El partido arrancó con ambos equipos disputándose el esférico y alternando posesiones, aunque sin terminar de inquietar a ninguno de los dos porteros. De hecho, esa fue la línea general de una primera parte sin goles en la que primaron los duelos individuales y en la que apenas hubo ocasiones de peligro.
La segunda parte empezó con dos grandes ocasiones para el Burgos CF. En la primera, Lizancos remató un balón en el segundo palo, aunque algo escorado, y se topó con Magunagoitia en el 50'. Cinco minutos más tarde, Iñigo Córdoba tuvo el gol en sus botas en un mano a mano en el que su disparo se marchó alto por poco.

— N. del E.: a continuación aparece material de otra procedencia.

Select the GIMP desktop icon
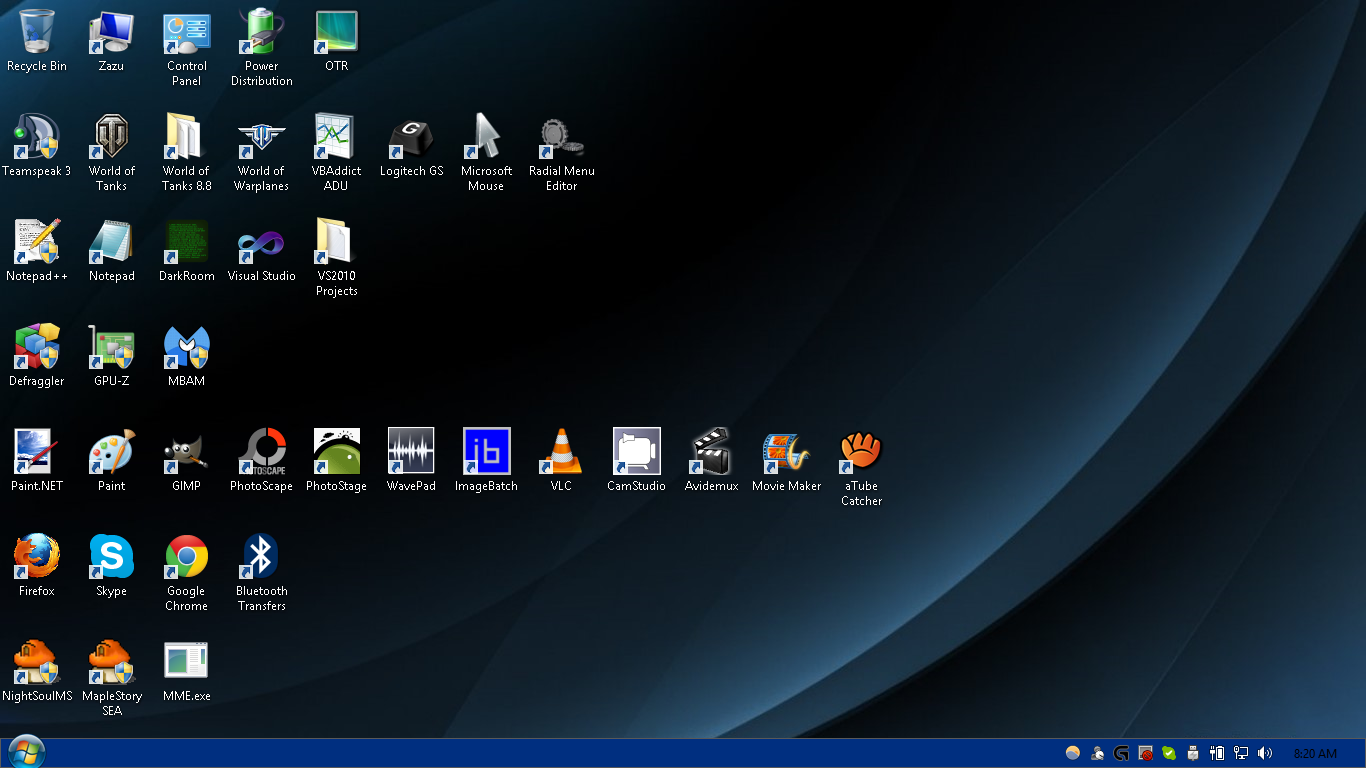Image resolution: width=1366 pixels, height=768 pixels. [186, 452]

Pasada la media hora del segundo acto, Ramis decidió dar entrada a Mollejo y a Fer Niño para darle un aire fresco al equipo en sustitución de Appin e Iñigo Córdoba.
Pasaban los minutos y el Eibar empezó a apretar, obligando al Burgos a replegar y achicar agua y dejando para las acciones más destacadas del partido un paradón de Cantero en el 79'.
Ya en el minuto 86', Ramis decidió dar entrada a Brais por Curro con el objetivo de apuntalar la defensa. Finalmente, el resultado no se movió y el Burgos CF sacó un punto muy valioso en uno de los campos más complicados de la categoría arropado por los más de 400 blanquinegros presentes en Eibar.